Power Output: 1 00 watts/channel into 8- or 4-ohm loads, 1 75 watts/channel into 2-ohm loads, 75 watts/channel into 16-ohm loads; in mono bridged mode, 200 watts/channel into 4- or 8-ohm loads.

THD: Less than 0.03 percent, 4 and 8 ohms; less than 0.05 percent, 2 ohms.

Dynamic Headroom: 3 dB at 8 ohms, 2 dB at 2 ohms.

Reactive Load Rating: 3 dB.

Capacitive Load Rating: To 0.8 µF.

Frequency Response: 10 Hz to 30 kHz, +0,-0.25 dB.

Input Sensitivity: 90 mV for 1-watt out put.

Input Impedance: 50 kilohms in parallel with 300 pF.

SMPTE-IM: Less than 0.01 percent.

IHF-IM: Less than 0.01 percent.

TIM: Less than residual in test equipment of 0.006 percent.

Slew Factor: Greater than 10.

S/N: 80 dB below 1 watt (110 dB be low rated output).

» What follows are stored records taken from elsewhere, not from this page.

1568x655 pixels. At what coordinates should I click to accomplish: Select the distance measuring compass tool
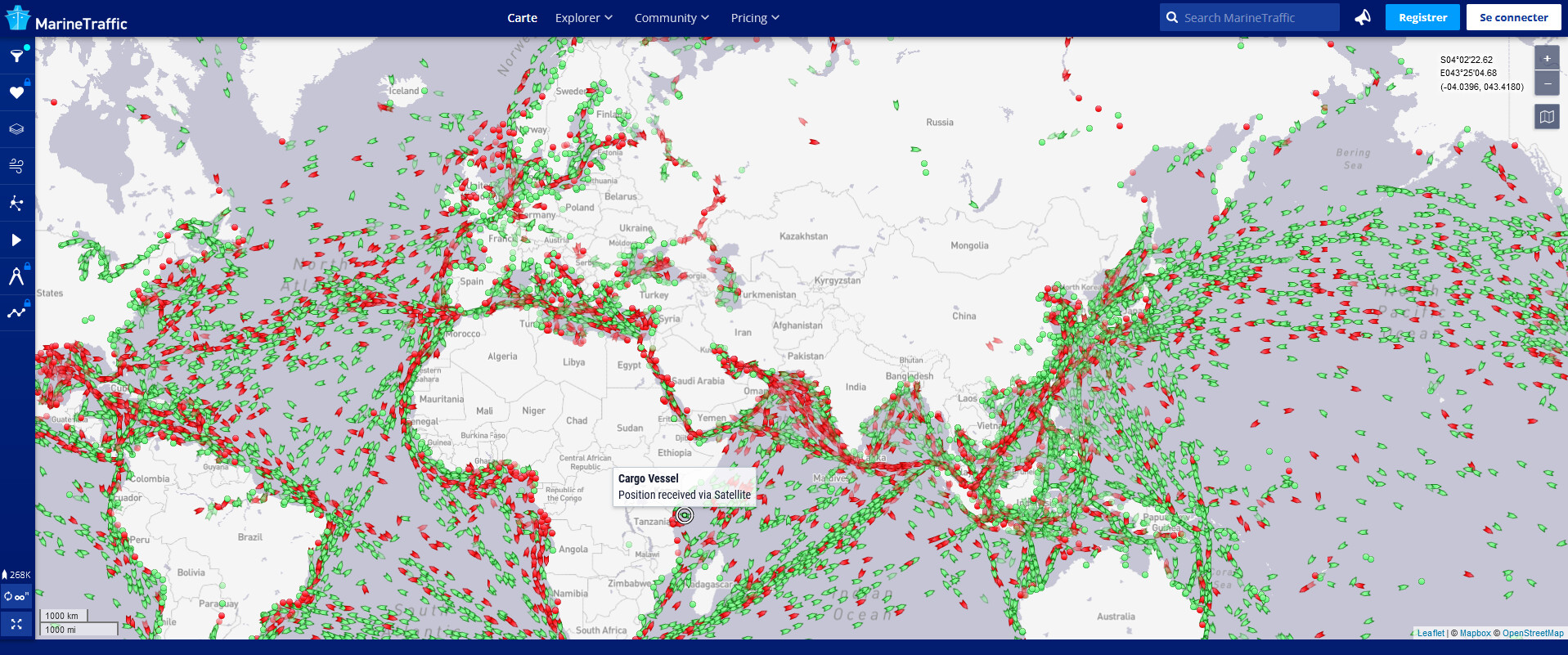16,276
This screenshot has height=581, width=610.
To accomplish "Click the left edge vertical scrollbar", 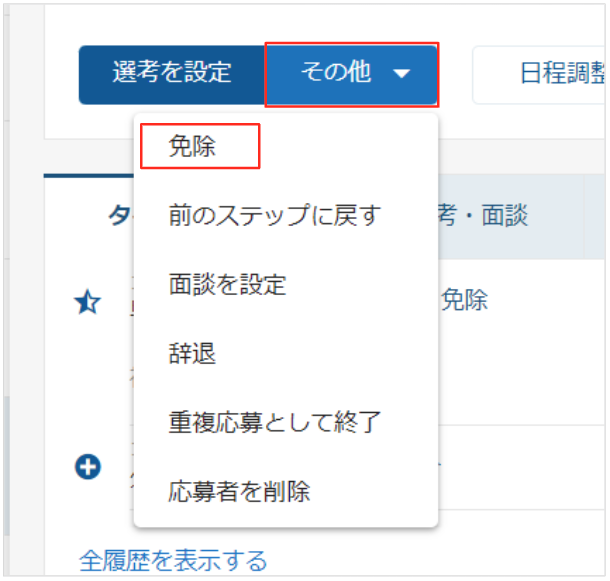I will coord(7,466).
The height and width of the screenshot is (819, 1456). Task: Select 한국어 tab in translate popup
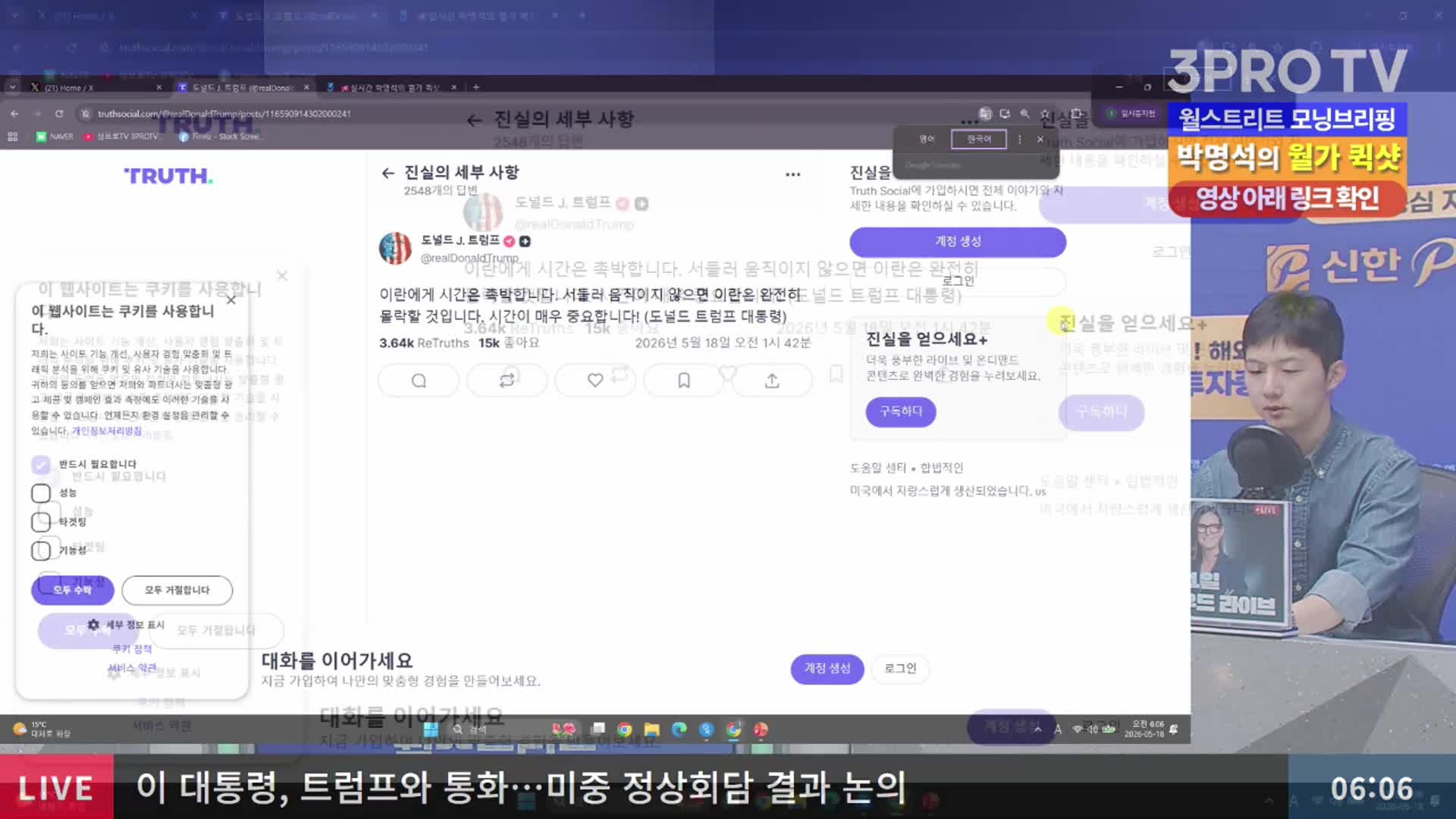(979, 140)
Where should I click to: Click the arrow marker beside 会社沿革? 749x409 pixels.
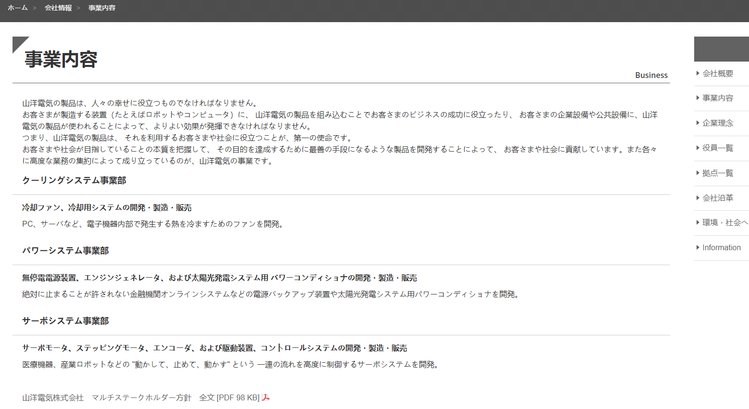point(698,198)
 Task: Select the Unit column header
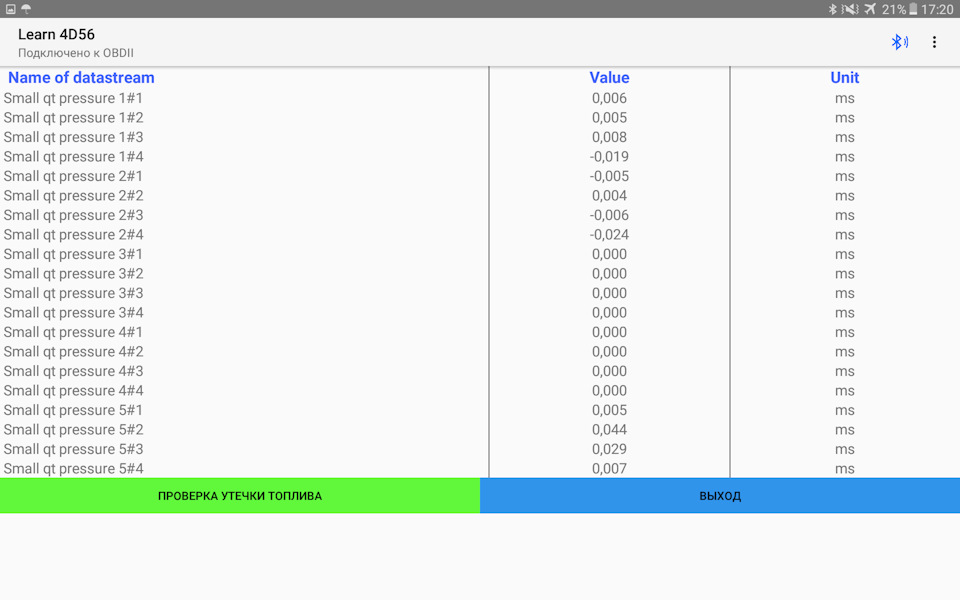[844, 78]
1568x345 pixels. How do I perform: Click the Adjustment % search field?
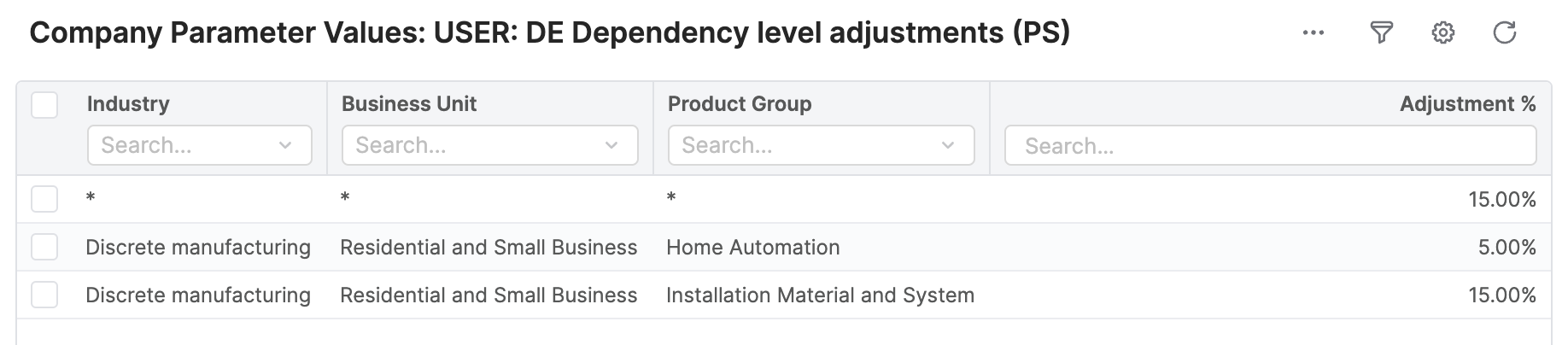click(x=1270, y=146)
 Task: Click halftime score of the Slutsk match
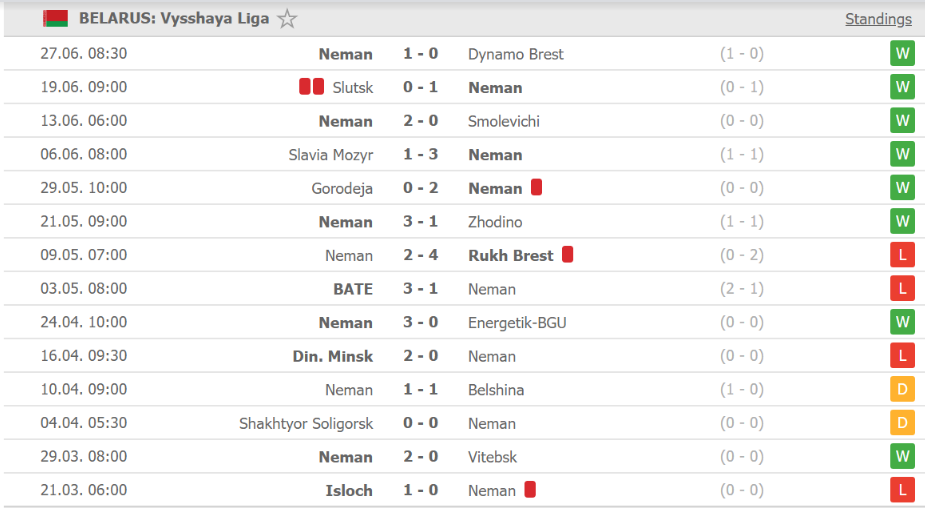click(x=742, y=87)
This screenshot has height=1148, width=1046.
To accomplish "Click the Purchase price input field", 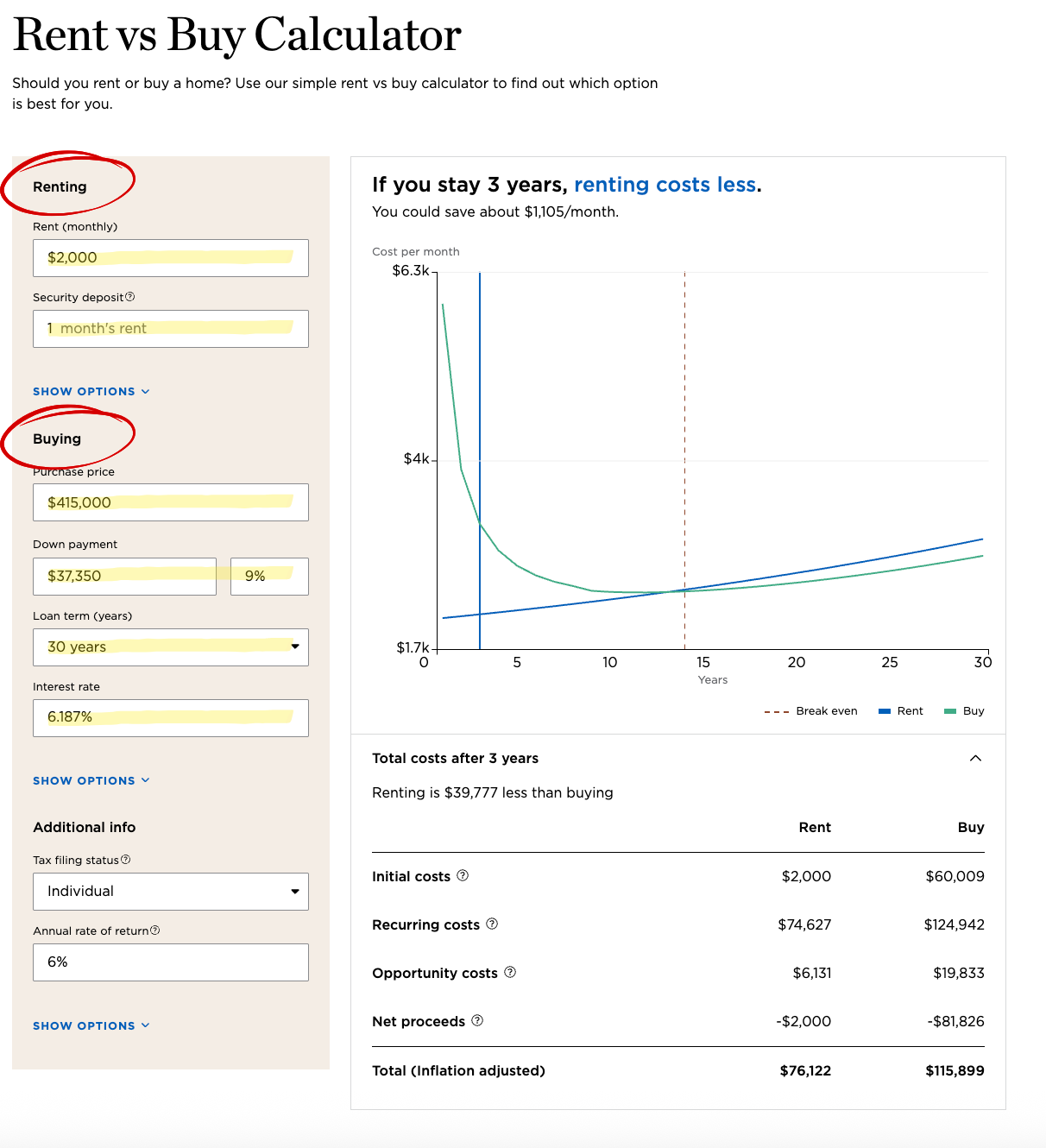I will 171,502.
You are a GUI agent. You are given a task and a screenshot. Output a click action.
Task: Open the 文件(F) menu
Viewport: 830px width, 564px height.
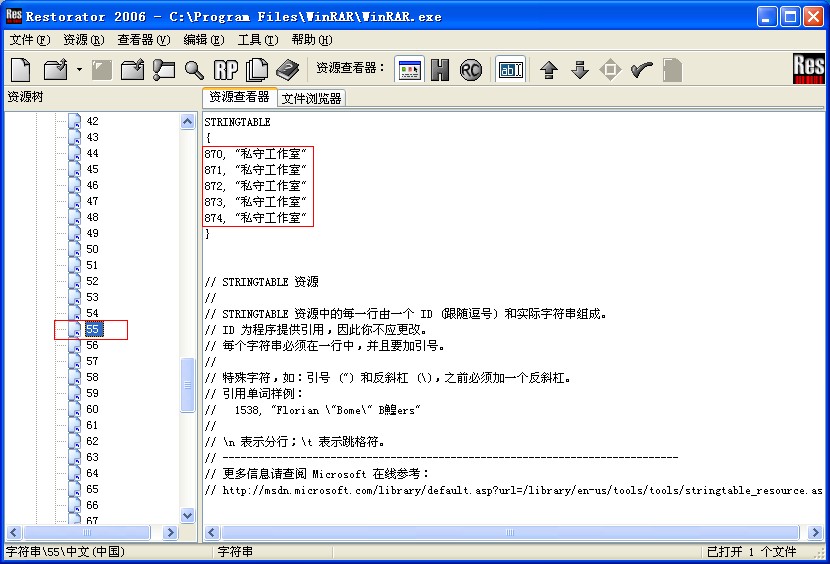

Dimensions: 3.12 in. (79.25 mm) H x 16.9 in. (429.26 mm) W x 10.19 in. (258.82 mm) D.

Weight: 22 lbs. (10 kg).

Price: $641.00 East, $656.00 West.

The arguments over whether or not one can hear differences between similarly rated and similarly measuring amplifiers will probably be with us for many years to come. As far as this reviewer is concerned, however, the Apt 1 Amplifier, the second product to be introduced by Tom Holman in the past couple of years, settles the argument in my mind. It sounds better than most amplifiers in its price and power class and, I might add, these judgments are not only my own but those of my listening panel of associates and friends who, as in all recent tests, had no idea what was being compared with what and whether the switch was really being thrown from A to B or from A to A or, as was true in some cases, from B to B! As well as providing superlative sound, the Apt 1 is also one of the most conservatively designed amplifiers we have encountered in some time. And in addition and unlike some amplifiers which perform well on the lab bench with idealized loads but fail to measure up sonically when delivering power into real-world loads, the Apt 1 can easily deliver its rated power, and then some, into the most complex and unusual of speaker loads yet devised by man.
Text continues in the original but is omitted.